LAST SEPTEMBER, shortly before the Whitechapel Gallery mounted an exhibition of Wilhelm Sasnal’s work, Phaidon’s website posted a list of songs the Polish artist listens to while painting. Many of the tracks are ominously monotone, uniform in mood, sound, or structure—there’s no resolution, no cure for what ails. Even Elvis’s “Blue Moon,” second on Sasnal’s list, omits Rodgers and Hart’s final verse, in which a lover appears and the blue moon turns gold; instead, the song remains steadfastly lovelorn.

So does “Hollow Hills,” the Bauhaus track that inspired Sasnal to become an artist. He’d copy the band’s album covers, traces of which are visible in his early Maus paintings, with black-and-white images appropriated from Art Spiegelman’s graphic novel. Sasnal describes how Spiegelman’s book filled “one of the blank—or black—pages of Polish history,” communicating what the news—or history, that old news—had concealed.
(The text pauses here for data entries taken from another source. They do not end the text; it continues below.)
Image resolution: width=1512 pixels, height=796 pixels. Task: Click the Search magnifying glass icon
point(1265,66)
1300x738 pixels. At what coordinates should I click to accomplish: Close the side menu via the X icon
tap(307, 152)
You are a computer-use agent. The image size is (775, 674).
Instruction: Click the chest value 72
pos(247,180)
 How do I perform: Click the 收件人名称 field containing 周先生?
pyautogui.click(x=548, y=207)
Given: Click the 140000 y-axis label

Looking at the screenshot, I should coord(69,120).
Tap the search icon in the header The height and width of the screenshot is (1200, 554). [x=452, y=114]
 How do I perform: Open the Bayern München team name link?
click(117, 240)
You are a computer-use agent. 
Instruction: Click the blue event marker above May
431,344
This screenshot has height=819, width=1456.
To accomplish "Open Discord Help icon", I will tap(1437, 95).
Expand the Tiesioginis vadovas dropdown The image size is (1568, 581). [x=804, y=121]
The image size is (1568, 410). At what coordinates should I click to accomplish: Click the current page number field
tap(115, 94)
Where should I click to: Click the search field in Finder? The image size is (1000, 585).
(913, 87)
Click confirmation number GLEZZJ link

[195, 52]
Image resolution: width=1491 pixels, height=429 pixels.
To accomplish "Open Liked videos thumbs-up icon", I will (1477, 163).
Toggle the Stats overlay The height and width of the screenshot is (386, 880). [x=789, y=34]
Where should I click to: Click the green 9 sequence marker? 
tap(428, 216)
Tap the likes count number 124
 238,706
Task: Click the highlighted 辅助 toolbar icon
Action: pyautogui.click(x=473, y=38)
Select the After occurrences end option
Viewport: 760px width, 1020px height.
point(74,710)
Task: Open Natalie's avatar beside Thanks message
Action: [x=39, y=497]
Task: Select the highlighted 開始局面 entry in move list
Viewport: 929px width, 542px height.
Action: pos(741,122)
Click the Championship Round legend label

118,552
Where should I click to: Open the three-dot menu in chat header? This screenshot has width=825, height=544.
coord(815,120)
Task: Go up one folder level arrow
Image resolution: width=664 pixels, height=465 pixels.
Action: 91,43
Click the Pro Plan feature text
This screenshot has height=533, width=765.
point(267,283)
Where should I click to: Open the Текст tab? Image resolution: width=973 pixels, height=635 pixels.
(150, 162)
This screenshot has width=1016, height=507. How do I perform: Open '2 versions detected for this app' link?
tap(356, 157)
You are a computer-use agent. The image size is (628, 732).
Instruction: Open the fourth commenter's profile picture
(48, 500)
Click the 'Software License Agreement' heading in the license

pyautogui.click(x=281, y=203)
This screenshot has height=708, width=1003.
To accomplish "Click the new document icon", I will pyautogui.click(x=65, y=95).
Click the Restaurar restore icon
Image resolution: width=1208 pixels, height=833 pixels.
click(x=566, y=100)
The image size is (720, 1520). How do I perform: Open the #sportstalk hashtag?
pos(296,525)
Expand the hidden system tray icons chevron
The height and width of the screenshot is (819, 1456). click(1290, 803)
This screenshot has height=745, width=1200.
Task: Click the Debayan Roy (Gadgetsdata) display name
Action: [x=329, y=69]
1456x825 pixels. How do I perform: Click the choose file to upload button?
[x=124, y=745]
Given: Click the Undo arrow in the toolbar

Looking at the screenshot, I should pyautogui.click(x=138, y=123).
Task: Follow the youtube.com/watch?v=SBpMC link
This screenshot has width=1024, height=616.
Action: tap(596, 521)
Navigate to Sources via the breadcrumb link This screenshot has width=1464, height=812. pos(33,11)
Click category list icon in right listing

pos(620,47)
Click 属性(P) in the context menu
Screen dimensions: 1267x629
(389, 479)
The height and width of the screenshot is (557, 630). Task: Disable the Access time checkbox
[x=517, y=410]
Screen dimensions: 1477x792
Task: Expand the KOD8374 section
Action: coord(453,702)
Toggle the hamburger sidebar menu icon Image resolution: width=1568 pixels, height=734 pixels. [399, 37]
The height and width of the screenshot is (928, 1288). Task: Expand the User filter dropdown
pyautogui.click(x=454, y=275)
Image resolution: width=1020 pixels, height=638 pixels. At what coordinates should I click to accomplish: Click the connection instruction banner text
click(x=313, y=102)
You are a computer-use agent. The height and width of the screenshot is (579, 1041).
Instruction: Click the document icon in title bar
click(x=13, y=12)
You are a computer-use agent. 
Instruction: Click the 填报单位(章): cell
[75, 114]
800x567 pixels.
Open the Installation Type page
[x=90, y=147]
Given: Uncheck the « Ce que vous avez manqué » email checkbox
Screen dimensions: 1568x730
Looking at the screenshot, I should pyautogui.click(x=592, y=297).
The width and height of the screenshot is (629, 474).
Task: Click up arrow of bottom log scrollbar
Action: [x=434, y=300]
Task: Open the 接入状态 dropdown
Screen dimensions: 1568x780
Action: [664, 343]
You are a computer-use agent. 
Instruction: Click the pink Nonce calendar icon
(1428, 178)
Sasnal’s stripped-down interpretations, such as Maus 4 (2001), which shows only an empty bunk bed, attempt to answer those eternal questions: What can a single painting say about the world? How does art tell the truth?

These days, the images that inspire Sasnal don’t come from comics or album covers. Instead, he finds them in the newspaper. (And then again online, as he prefers to work from printouts rather than newsprint.) The photograph of a young woman on which Sasnal based his 2011 painting Tsunami is so deliberate, so portrait-like, that it seems posed, constructed like a Jeff Wall picture. Once, art was the news; now, the news often looks like art. This evolution—or dissolution—of aesthetic boundaries informs Sasnal’s own: “I cannot,” he says, “make a distinction between what is public and what is private.” This principle is embodied in paintings such as Kacper (2010), above, in which Sasnal’s son lies in bed, staring at his cell phone: a window to the world, which turns out to look the same everywhere. Distant tsunamis, as he experiences them, are like text messages: Everything that happens, happens on-screen. And everything—family members, migrant workers, a power plant in Iran (from a photograph of same)—is rendered by Sasnal with the same smooth opacity. Whites are matte and plaster-thick, blues light and lusterless, the color of Mac desktop folders. This monochromatic glow, affectless and universal, is Sasnal’s signature shade. It’s like that line from “Space Oddity,” another Sasnal favorite: “Planet Earth is blue / And there’s nothing I can do.”